▶ _Try it_
Every single entry that follows must be copied exactly.

┄┄┄┄┄┄┄┄┄┄┄┄┄┄┄┄┄┄┄┄

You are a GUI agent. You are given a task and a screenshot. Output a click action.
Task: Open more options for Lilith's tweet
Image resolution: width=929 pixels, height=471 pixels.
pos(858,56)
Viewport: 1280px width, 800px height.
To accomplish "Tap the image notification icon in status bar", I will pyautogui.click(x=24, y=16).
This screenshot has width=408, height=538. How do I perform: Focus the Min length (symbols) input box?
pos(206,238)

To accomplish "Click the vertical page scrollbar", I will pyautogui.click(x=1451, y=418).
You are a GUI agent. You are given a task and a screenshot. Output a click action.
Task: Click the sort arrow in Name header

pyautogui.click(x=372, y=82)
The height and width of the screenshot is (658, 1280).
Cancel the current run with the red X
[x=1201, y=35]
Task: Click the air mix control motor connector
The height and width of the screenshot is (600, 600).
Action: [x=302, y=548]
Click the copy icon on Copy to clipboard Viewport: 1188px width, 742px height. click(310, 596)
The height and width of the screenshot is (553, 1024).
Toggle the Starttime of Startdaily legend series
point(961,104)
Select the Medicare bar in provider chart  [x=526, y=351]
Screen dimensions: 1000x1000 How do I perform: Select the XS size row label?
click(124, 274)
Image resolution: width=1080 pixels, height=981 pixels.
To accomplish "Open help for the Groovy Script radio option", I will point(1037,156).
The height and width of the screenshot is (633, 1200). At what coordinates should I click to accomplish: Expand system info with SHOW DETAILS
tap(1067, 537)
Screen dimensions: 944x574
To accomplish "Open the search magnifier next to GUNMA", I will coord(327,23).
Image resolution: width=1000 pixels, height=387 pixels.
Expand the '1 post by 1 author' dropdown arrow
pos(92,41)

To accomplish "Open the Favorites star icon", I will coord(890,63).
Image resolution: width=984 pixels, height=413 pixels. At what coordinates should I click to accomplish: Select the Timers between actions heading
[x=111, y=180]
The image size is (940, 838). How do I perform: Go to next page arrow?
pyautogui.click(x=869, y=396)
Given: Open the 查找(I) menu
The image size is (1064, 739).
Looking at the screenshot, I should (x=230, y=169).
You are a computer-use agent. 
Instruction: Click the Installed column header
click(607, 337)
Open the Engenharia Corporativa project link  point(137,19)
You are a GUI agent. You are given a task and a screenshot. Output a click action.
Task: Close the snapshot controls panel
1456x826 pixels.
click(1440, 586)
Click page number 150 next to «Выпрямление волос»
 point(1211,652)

┄┄┄┄┄┄┄┄┄┄┄┄┄┄┄┄┄┄┄┄

▶ _Answer for this exercise_
You are a GUI agent. You are given a task and a screenshot. Output a click action.
Task: Open more options for Lilith's tweet
Image resolution: width=929 pixels, height=471 pixels.
pos(858,56)
Viewport: 1280px width, 800px height.
To accomplish "Tap the image notification icon in status bar", I will pyautogui.click(x=24, y=16).
This screenshot has width=408, height=538. How do I perform: Focus the Min length (symbols) input box?
pos(206,238)

To accomplish "Click the vertical page scrollbar", I will pyautogui.click(x=1451, y=418).
You are a GUI agent. You are given a task and a screenshot. Output a click action.
Task: Click the sort arrow in Name header

pyautogui.click(x=372, y=82)
The height and width of the screenshot is (658, 1280).
Cancel the current run with the red X
[x=1201, y=35]
Task: Click the air mix control motor connector
The height and width of the screenshot is (600, 600).
Action: [x=302, y=548]
Click the copy icon on Copy to clipboard Viewport: 1188px width, 742px height. click(310, 596)
The height and width of the screenshot is (553, 1024).
Toggle the Starttime of Startdaily legend series
point(961,104)
Select the Medicare bar in provider chart  [x=526, y=351]
Screen dimensions: 1000x1000 How do I perform: Select the XS size row label?
click(124, 274)
Image resolution: width=1080 pixels, height=981 pixels.
To accomplish "Open help for the Groovy Script radio option", I will point(1037,156).
The height and width of the screenshot is (633, 1200). At what coordinates should I click to accomplish: Expand system info with SHOW DETAILS
tap(1067, 537)
Screen dimensions: 944x574
To accomplish "Open the search magnifier next to GUNMA", I will coord(327,23).
Image resolution: width=1000 pixels, height=387 pixels.
Expand the '1 post by 1 author' dropdown arrow
pos(92,41)

To accomplish "Open the Favorites star icon", I will coord(890,63).
Image resolution: width=984 pixels, height=413 pixels. At what coordinates should I click to accomplish: Select the Timers between actions heading
[x=111, y=180]
The image size is (940, 838). How do I perform: Go to next page arrow?
pyautogui.click(x=869, y=396)
Given: Open the 查找(I) menu
The image size is (1064, 739).
Looking at the screenshot, I should (x=230, y=169).
You are a computer-use agent. 
Instruction: Click the Installed column header
click(607, 337)
Open the Engenharia Corporativa project link  point(137,19)
You are a GUI agent. You are given a task and a screenshot. Output a click action.
Task: Close the snapshot controls panel
1456x826 pixels.
click(1440, 586)
Click page number 150 next to «Выпрямление волос»
 point(1211,652)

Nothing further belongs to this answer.